We’re now reaching a state where younger and younger guys are coming out as kinky. Because of the internet, guys are discovering their kinks early on, and also finding out they are not alone. There just seems to be a never-ending supply of supple new twinks that are anxious to try out what they’ve seen online, whether it be YouTube foot or light bondage videos, browsing kinky social networks, or viewing kinky pay sites.
In conversation with a fellow kinkster, I realized another reason that many seem fairly quiet about it… sharing a fetish is an intimate thing, and maybe it’s not comfortable or appropriate to tell everyone. After all, we know straight people, but do we ask them how they’re having sex? If they’re comfortable telling it, fine. But it’s not typically something one volunteers, especially amongst straight friends and family.
However, for the gay community, it seems much more open. Margaret Cho said, “If you’re going to be oppressed for who you fuck, then you’re going to kick up your heels and fuck.” Because of this, it is inspiring to see the gay community, even many vanilla guys, embrace the ideas of kinky sex. And I really have to thank Tynan Fox for really trying to get out there and educate people, both gay and straight. It has been so inspirational to see him on the college lecture circuit. A big part of me wishes I could be right next to him, spreading the message openly. Sadly, because of personal situations and out of respect for my BF’s privacy, I have to remain behind this blog, face hidden. But I can use it to speak up, and at least make sure we are proud within our own community.

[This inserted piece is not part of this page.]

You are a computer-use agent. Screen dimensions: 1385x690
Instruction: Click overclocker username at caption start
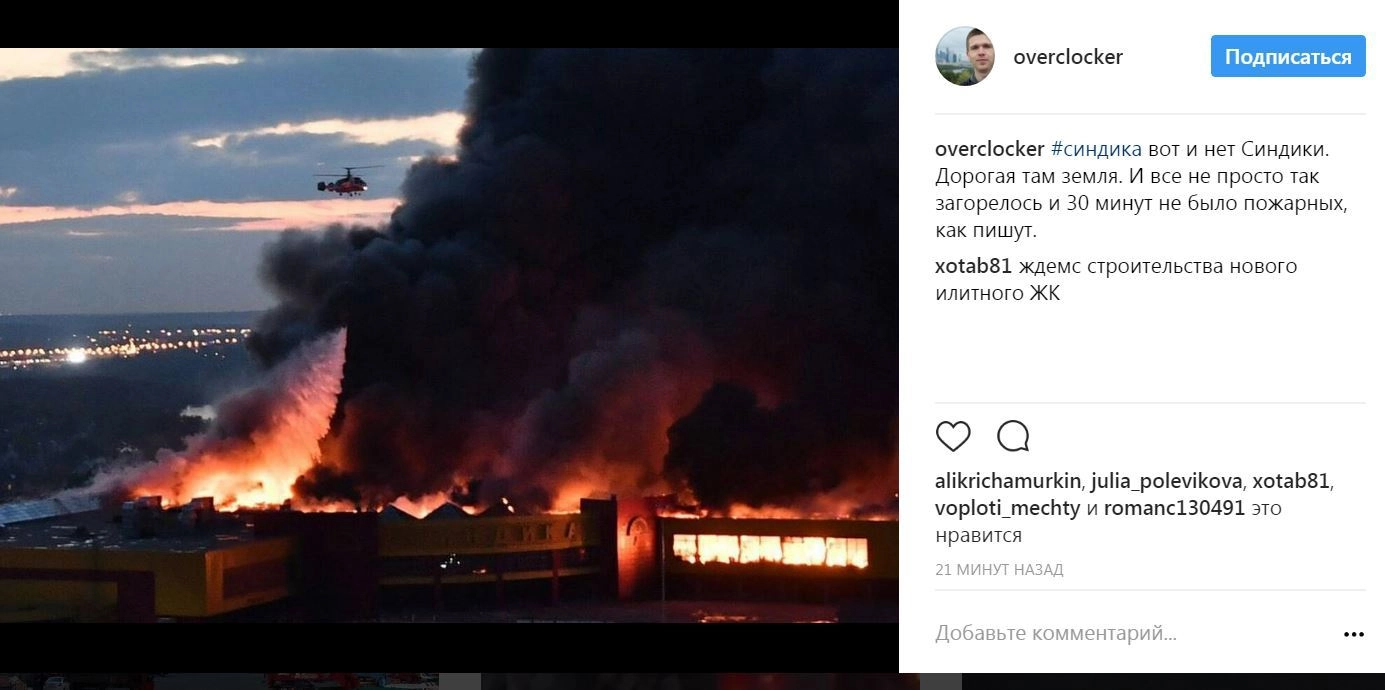990,149
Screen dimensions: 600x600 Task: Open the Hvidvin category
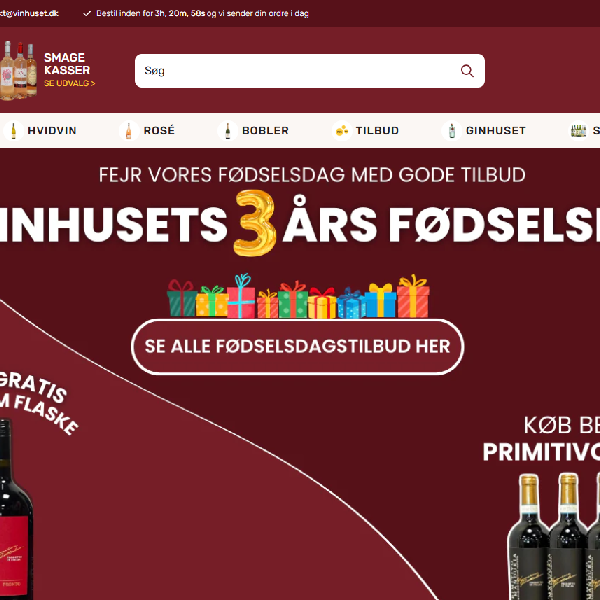click(52, 130)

Even though I didn’t go, I heard a lot about IML that happened recently via other blogs and twitters. So many speak of a strong, connected sense of a kink community. And for us truly kinky people, we do have to bond together. Because even within the larger gay community, we are a bit of an outcast. Have you ever tried to date someone that you didn’t discover on Recon or GearFetish? Look at those Grindr profiles (which tend to be pretty vanilla), and then imagine telling one of them how kinky you really are. Some are accepting, and are open to try it. Some rave about how kinky they are because of that one time they used fuzzy handcuffs. And some gays aren’t accepting about kink at all, and think we’re a bit freaky and deviant. Isn’t interesting that some conservatives think the same about them.
So kinksters need to come out twice. Once as gay, and once as kinky. And one community doesn’t always accept the other. Hence my personal theory of why the gay kinky community is such a close one.
The month of June is Gay Pride month. Even Target is getting into having pride, as you may have seen in my post from a few weeks ago (Update: the shirts appear to be sold out now). The Los Angeles Gay Pride event is this weekend, in fact, which is why I time this post now (which always has an Erotic City kink section to it). But in honor of fetish pride, I created some banners. Feel free to use them and spread them around as much as you can–I’ve posted them to my tumblr as well, for easy reblogging–but I’d appreciate it if you kept my small credit tag in the corner. I really did create these myself, and I’m not really usually much of a graphic designer, so a little acknowledgement would be nice. 😉
I hope I’ve done Tynan, and all of the kink community, proud. I’m glad to be a part of it, in my own way.